### Quoted text

::::

Process XML in C#.net

By George Zheng

XML has been used in a lot of places for transferring data because of its platform independence and its simple, text-based, self-describing format. It is a common requirement for preparing and consuming XML data. Microsoft provides several convenience tools to help developers deal with XML under .NET platform.

  1. System.Xml.XmlTextReader/System.Xml.XmlTextWriter
  2. System.Xml.Serialization.XMLSerializer
  3. System.Xml.Linq

XmlTextReader/XmlTextWriter
XmlDocument objects are easy to use for navigating the DOM copying, modifying, or inserting nodes. However, they can also use a large amount of memory to store the entire DOM of a large XML string in memory. Because of this, the XmlTextReader and XmlTextWriter classes can be used for stream based manipulation of an XML string.
Let’s say you have an XML as:
<?xml version=1.0 encoding=utf-8 ?>
<user id=1>
<firstname>George</firstname>
<lastname>Zheng</lastname>
</user>

Following code will read it into a user object.

User user = new User();
XmlTextReader reader = new XmlTextReader(“user.xml”);

while (reader.Read())
{
if (reader.NodeType == XmlNodeType.Element)
{
if (reader.Name == “user”)
{
user.Id = Convert.ToInt32(reader.GetAttribute(“id”));
}
if (reader.Name == “firstname”)
{
user.Firstname = reader.ReadElementContentAsString();
}
if (reader.Name == “lastname”)
{
user.Lastname = reader.ReadElementContentAsString();
}
}
}
With XmlTextWriter, following code will generate XML string:

StringBuilder sb = new StringBuilder();
StringWriter sw = new StringWriter(sb);
XmlTextWriter writer = new XmlTextWriter(sw);

writer.WriteStartElement(“user”);
writer.WriteAttributeString(“id”, user.Id.ToString());
writer.WriteElementString(“firstname”, user.Firstname);
writer.WriteElementString(“lastname”, user.Lastname);
writer.WriteEndElement();

return sb.ToString();

XMLSerializer

If you don’t want to deal with the XML element by element, .NET provides an alternative approach to convert object instance to XML and read the data back – XML Serialization. This is more convenience for a complex object.

::::

### Source excerpt
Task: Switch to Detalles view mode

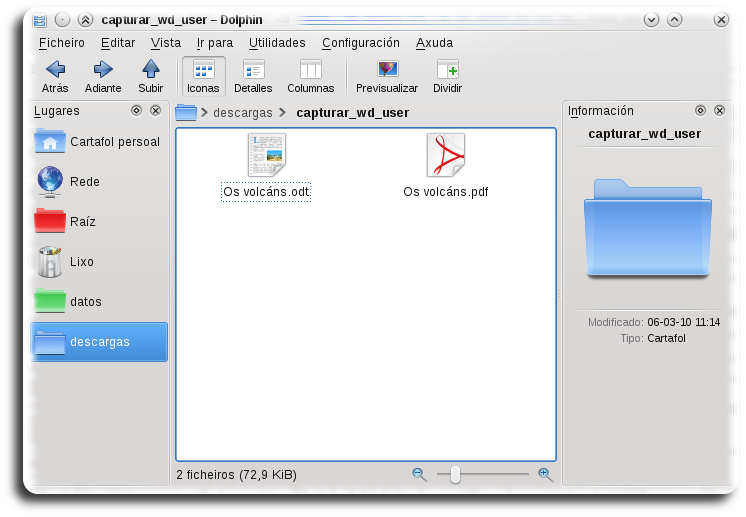Action: 253,69
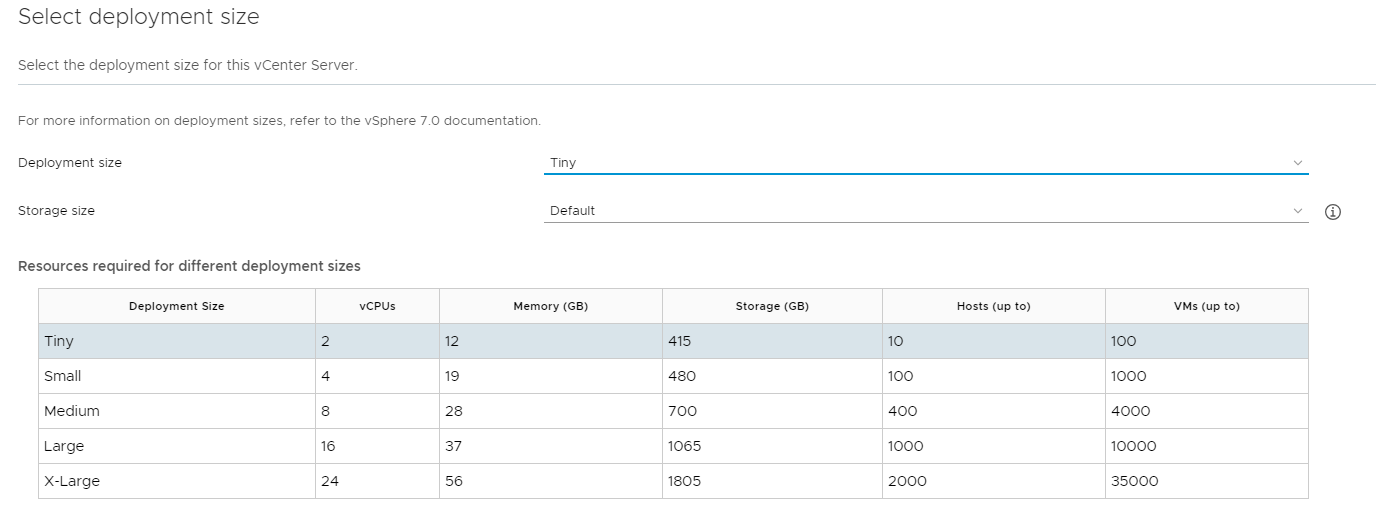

::::

### Task list
1. In the article on processing XML in C#, what drawback of XmlDocument objects does the author point out?
2. From the article on processing XML in C#, please quote the passage starting at "XML has been" and ending at "under .NET platform.".

### Expected answers
1. They can use a large amount of memory because they store the entire DOM of a large XML string in memory.

2.
XML has been used in a lot of places for transferring data because of its platform independence and its simple, text-based, self-describing format. It is a common requirement for preparing and consuming XML data. Microsoft provides several convenience tools to help developers deal with XML under .NET platform.